François Halard documents the homes and studios of luminaries such as Luis Barragan, Louise Bourgeois, Marc Jacobs, and Ugo Rondinone
a large blue room with a round painting and tile floor
Painter James Brown’s studio in Merida, Mexico.

It’s hard to call François Halard: A Visual Diary ($95, Rizzoli) a book. Yes, it has pages and a spine, but its contents are not typed words. It’s truly a visual diary, as its title declares, of the work of François Halard—a bound collection of his images interspersed with the occasional handwritten note that provides the name of a subject. The legendary French photographer is renowned for his investigations of artists, designers, and architects, from today and from the past, and some of his latest works are included here.

“The book is about artists and photography. I am looking to establish new relationships between them,” Halard told art historian Bice Curiger in an interview about the tome. “I’m not just photographing the studios and homes of artists; I want to appropriate these interiors and interpret them through the medium of photography.”

The photographs offer a peek inside the homes and studios of such luminaries as Luis Barragan, Louise Bourgeois, Marc Jacobs, and Ugo Rondinone, as well as historic sites like Eleousa in Rhodes and Raphael’s loggia in the Vatican. And Halard even turns the lens on himself, photographing his own home in Arles, France. Here, we take a look at some of his images from the book.

Artist Ugo Rondinone’s Manhattan studio, located in Harlem.

The late photographer Saul Leiter’s studio in New York’s East Village.

“I have often been asked why I photograph the interiors of dead artists. To me, it feels like they are still there,” Halard told Curiger. “When I spent two days alone in Giorgio Morandi’s studio, I really had the impression that he was there, that he was with me.”
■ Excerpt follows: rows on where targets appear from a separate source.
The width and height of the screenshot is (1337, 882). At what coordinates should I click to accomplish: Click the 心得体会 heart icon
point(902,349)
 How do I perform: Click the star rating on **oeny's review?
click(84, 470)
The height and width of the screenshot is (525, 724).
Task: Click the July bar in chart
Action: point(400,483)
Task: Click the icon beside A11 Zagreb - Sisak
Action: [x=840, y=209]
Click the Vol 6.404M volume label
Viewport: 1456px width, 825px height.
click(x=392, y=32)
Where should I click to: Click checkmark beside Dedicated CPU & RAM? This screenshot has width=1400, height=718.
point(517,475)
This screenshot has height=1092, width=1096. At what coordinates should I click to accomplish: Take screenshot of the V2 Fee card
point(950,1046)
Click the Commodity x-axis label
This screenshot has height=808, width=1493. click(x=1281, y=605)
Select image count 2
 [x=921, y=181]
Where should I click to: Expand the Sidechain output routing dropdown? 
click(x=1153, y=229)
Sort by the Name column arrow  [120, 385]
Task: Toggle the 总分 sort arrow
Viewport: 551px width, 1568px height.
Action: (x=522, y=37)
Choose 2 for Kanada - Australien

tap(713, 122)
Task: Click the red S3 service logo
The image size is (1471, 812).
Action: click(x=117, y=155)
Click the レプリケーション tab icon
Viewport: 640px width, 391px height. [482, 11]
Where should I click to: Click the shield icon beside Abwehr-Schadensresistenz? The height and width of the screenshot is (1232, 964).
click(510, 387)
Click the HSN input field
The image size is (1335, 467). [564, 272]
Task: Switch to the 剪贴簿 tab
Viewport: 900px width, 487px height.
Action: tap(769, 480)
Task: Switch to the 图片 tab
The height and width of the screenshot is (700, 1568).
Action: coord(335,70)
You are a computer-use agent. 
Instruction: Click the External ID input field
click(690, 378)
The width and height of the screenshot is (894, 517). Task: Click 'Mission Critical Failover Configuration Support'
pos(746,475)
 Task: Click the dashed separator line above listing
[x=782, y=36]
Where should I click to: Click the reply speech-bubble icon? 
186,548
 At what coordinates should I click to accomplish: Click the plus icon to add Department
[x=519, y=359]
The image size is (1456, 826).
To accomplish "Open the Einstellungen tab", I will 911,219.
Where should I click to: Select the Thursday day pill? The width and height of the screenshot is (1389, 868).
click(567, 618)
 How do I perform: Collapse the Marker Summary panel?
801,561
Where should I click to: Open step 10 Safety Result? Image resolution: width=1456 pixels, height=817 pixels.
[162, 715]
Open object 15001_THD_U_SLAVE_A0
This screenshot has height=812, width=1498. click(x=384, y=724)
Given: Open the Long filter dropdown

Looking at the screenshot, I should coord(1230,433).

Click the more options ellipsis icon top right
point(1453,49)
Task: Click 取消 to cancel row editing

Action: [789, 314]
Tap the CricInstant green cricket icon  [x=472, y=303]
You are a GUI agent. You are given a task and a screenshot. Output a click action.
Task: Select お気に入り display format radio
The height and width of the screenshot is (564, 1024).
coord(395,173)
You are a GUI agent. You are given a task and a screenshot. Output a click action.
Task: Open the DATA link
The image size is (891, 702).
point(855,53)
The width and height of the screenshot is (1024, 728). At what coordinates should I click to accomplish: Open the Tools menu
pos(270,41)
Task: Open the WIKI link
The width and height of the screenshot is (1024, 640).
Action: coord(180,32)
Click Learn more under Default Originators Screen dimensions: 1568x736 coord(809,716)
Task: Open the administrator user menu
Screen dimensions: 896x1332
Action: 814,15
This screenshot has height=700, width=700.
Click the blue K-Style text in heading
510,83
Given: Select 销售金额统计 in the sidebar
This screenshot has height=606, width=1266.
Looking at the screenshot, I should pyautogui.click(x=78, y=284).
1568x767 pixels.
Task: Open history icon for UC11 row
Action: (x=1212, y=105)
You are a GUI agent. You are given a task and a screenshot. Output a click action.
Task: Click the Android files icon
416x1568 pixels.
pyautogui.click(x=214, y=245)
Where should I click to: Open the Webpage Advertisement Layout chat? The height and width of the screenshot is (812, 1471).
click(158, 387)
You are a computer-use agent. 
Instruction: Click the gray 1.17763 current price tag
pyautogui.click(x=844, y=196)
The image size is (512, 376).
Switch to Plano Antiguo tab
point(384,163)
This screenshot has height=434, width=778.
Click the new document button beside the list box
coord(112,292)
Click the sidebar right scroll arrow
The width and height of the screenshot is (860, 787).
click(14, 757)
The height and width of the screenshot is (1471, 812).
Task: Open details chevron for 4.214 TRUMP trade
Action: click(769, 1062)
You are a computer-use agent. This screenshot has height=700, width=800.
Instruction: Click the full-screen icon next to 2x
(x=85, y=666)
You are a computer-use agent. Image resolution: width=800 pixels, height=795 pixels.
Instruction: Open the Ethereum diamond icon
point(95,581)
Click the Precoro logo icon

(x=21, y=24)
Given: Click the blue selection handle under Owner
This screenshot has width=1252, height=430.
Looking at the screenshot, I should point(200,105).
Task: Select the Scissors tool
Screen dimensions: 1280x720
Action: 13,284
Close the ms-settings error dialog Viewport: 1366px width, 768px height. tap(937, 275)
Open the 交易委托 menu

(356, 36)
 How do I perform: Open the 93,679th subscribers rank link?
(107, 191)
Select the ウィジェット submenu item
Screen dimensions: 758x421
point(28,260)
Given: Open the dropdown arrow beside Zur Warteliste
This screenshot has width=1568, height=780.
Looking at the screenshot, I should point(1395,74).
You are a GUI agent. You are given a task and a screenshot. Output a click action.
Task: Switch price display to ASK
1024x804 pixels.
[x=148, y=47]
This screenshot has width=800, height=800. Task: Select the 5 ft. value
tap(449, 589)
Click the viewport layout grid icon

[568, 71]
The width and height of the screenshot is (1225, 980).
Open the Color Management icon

A vignette in Leiter’s studio.

“There’s a difference between my personal work and a magazine article: When you work for yourself, you are not obligated to give an accounting of the space to someone else, to give a factual description or an ‘objective’ representation of that space,” said Halard. “You are free to say, ‘If I only want to photograph one part of a table, that’s my choice.’”

Raphael’s loggia in the Vatican.

Halard’s studio in Arles, France.

François Halard: A Visual Diary, edited by Beda Achermann.